Speculators Sour On Gold & Silver, Which Means The Bottom Is Near

The stars — in the form of smart and dumb money futures contract positions — have once again lined up favorably for precious metals. Here are those positions for gold and silver as of Tuesday the 4th. Notice that speculators (the dumb money) got a lot less optimistic — that is, less long and more short — while the commercials (the smart money) got much less pessimistic. The closer each group gets to neutral, where their longs and shorts are about equal, the greater the likelihood that metals prices will rise in the subsequent six or so months.
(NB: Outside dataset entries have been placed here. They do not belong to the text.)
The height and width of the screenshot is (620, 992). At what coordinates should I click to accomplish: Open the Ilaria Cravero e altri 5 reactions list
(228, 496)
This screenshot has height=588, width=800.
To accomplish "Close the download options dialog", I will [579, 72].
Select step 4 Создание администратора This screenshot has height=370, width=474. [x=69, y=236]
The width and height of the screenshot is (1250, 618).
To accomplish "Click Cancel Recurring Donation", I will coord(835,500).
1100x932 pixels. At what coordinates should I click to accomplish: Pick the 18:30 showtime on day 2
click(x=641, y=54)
And here’s the same data for silver presented in graphical form. The top bars are speculator longs and the bottom are commercial shorts. When they approach the zero line that’s bullish.
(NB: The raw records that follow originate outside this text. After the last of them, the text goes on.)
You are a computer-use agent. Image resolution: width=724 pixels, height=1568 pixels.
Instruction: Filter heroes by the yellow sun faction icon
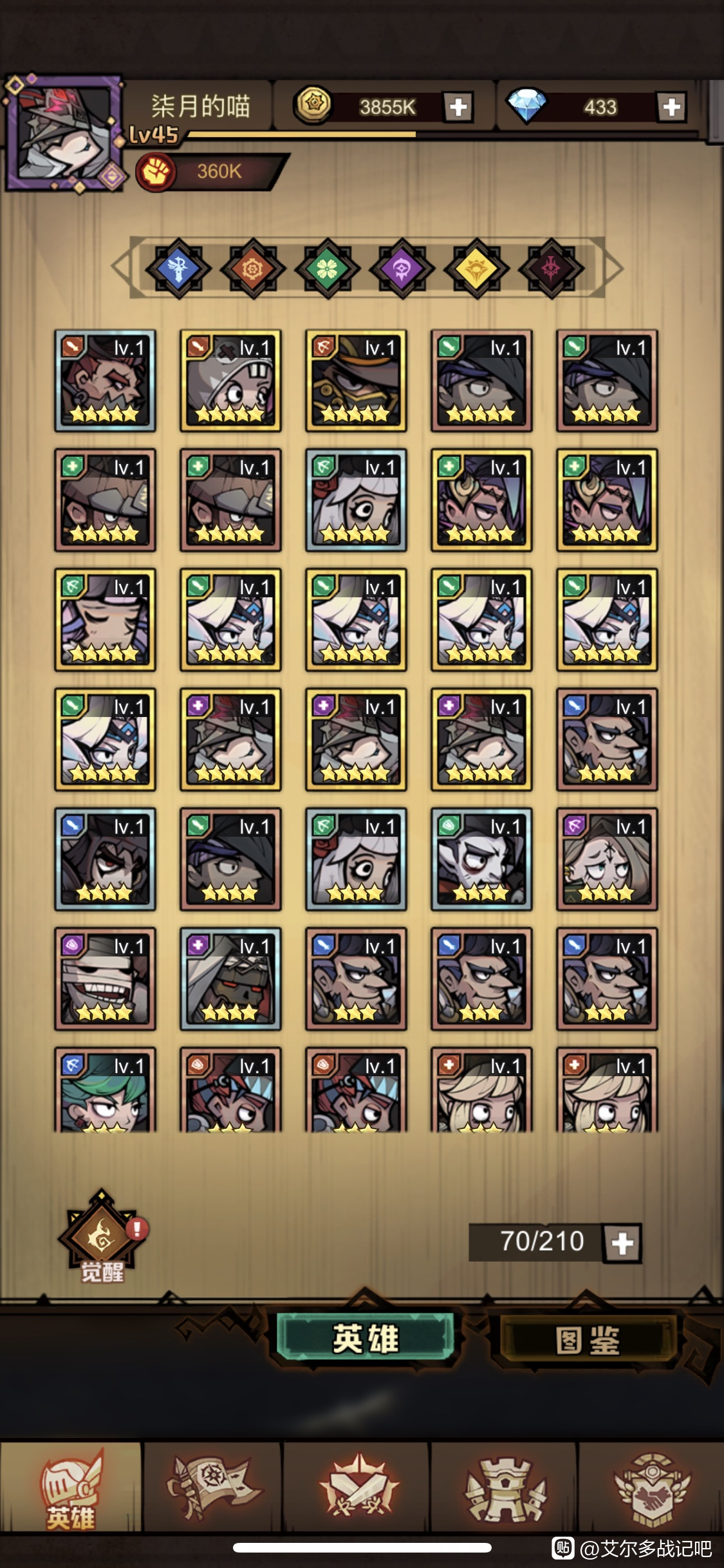click(476, 268)
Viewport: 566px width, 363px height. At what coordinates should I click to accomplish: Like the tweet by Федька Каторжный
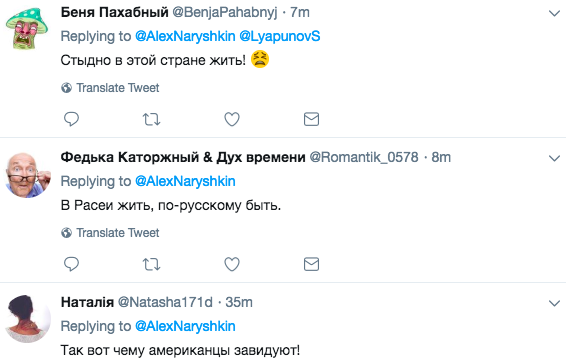click(232, 264)
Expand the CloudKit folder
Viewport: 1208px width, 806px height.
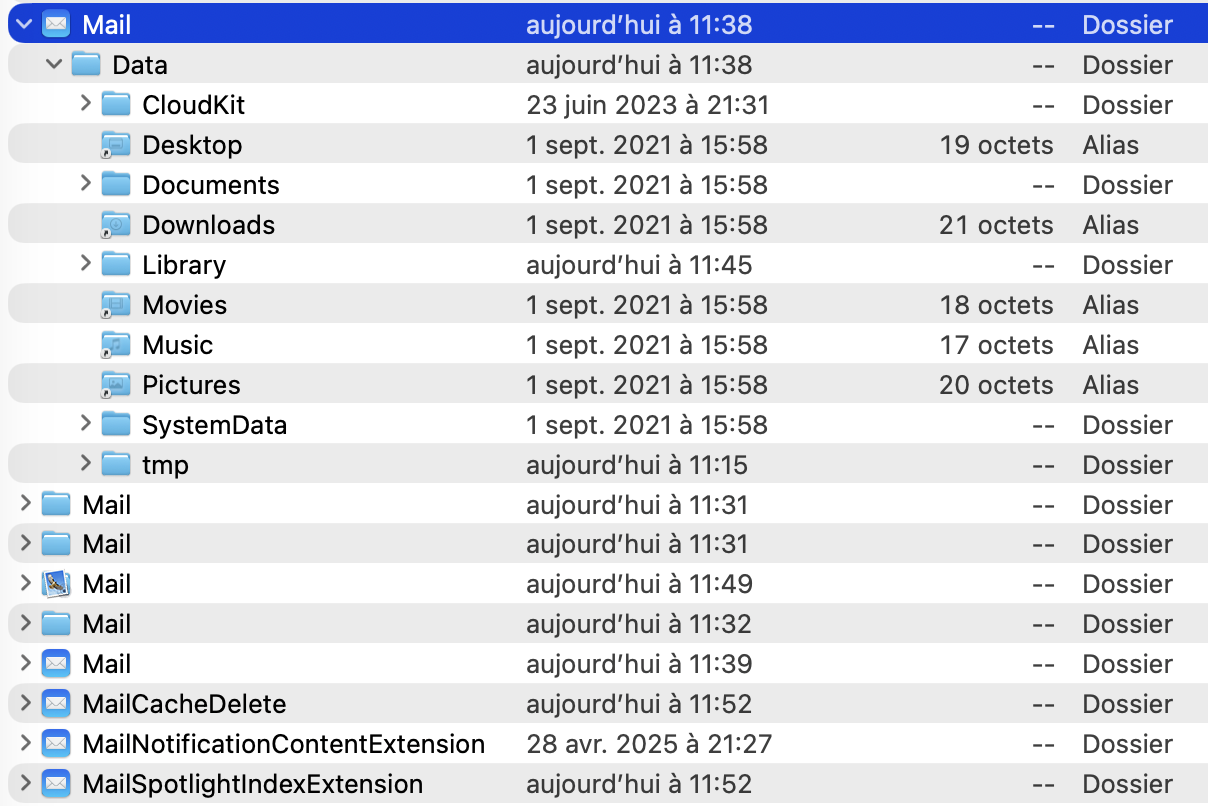[x=86, y=104]
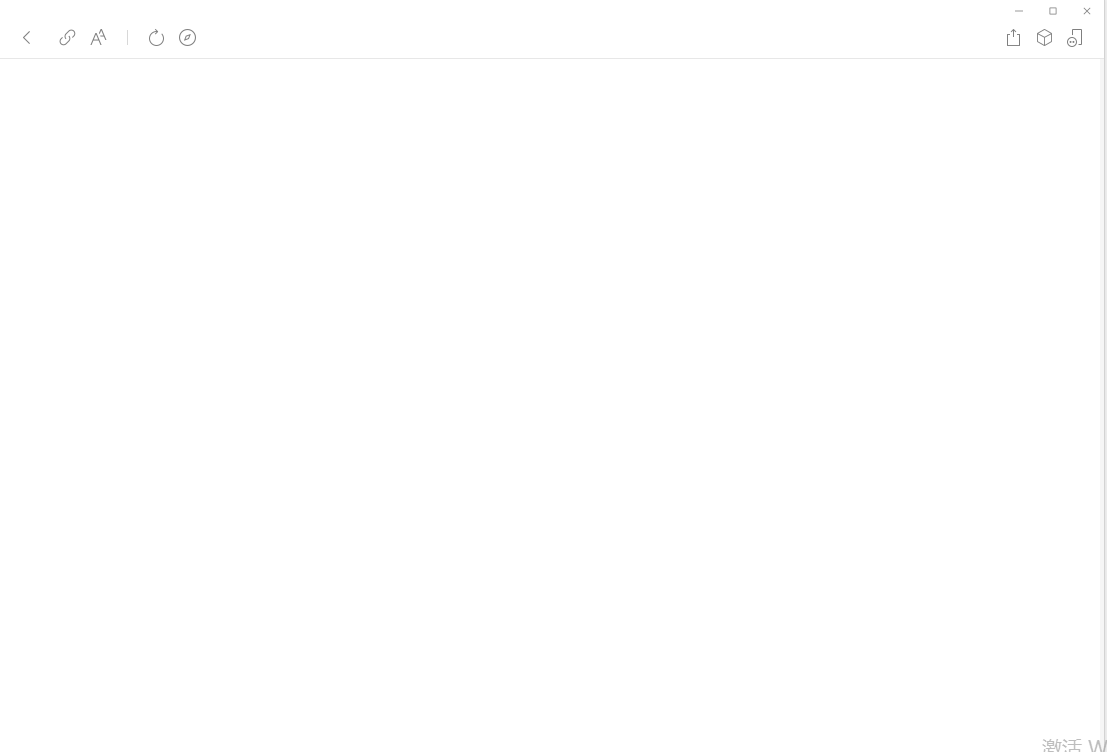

So here we are once again, at the tail end of a grindingly-protracted precious metals correction that has led a lot of people to give up altogether and sell their mining stocks. The next few months should be much better, especially for holders of the junior miners that were caught in the GDXJ downdraft.

Playing this indicator — known as the Commitment of Traders Report, or COT — is of course just a way to pass the time while the real underlying forces affecting precious metals work themselves out. Those forces — rapidly accumulating debts which leave central banks no choice but to inflate away their currencies — are still accelerating in most places, and the inevitability of mass-devaluation will become clear when the central banks now talking about “interest rate normalization” and “balance sheet reduction” are forced to admit that those things are impossible, and all that’s left is debt monetization as far as the eye can see.

On that day it won’t matter what futures traders — or junior miner ETFs — are doing. The physical precious metals bid will go infinite — that is, big players holding useless cash will buy up all the gold and silver that’s available, at pretty much any price that’s demanded.